§ TASK TO CARRY OUT
From the entries, copy out every line in which the word "screenshot" is found.

§ DATA RECORDS
= = =

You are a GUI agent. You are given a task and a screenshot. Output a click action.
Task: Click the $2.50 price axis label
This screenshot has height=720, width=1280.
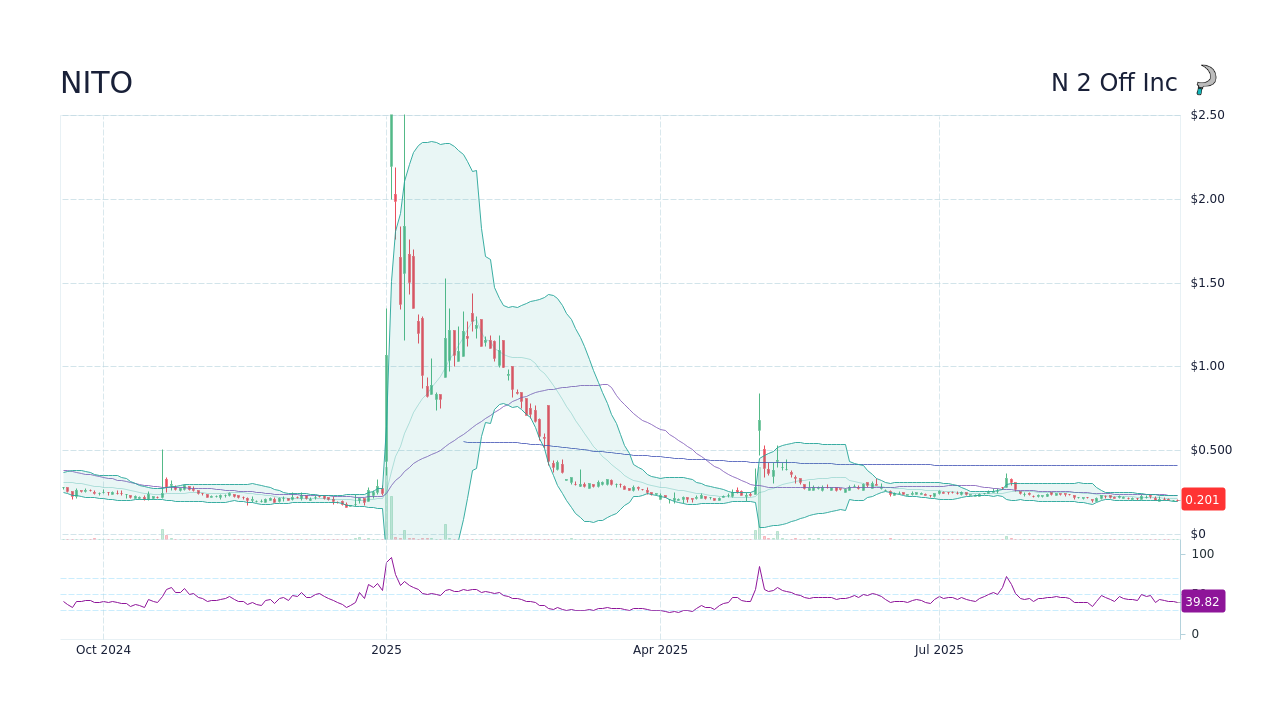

= = =

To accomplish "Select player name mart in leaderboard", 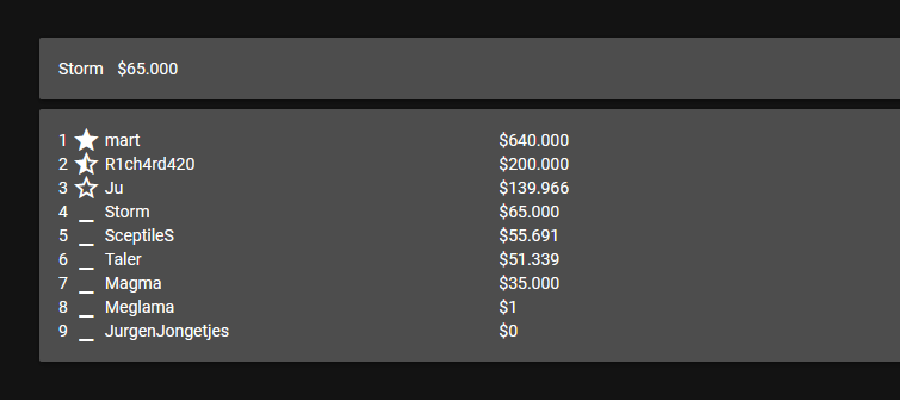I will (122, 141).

= = =

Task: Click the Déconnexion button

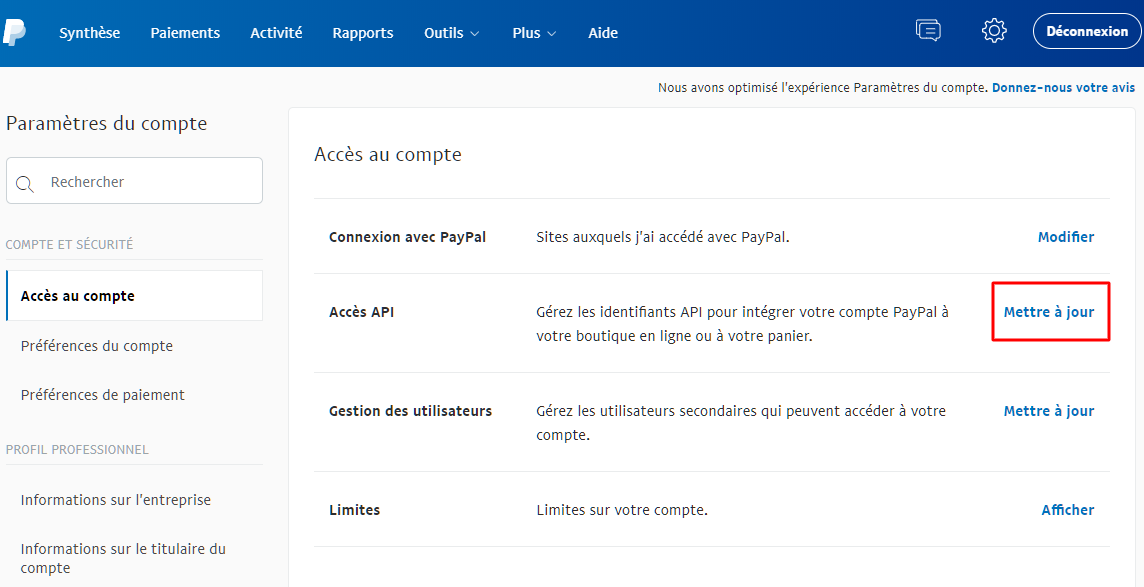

= = =

§ WRITTEN SOLUTION
You are a GUI agent. You are given a task and a screenshot. Output a click action.
This screenshot has height=720, width=1280.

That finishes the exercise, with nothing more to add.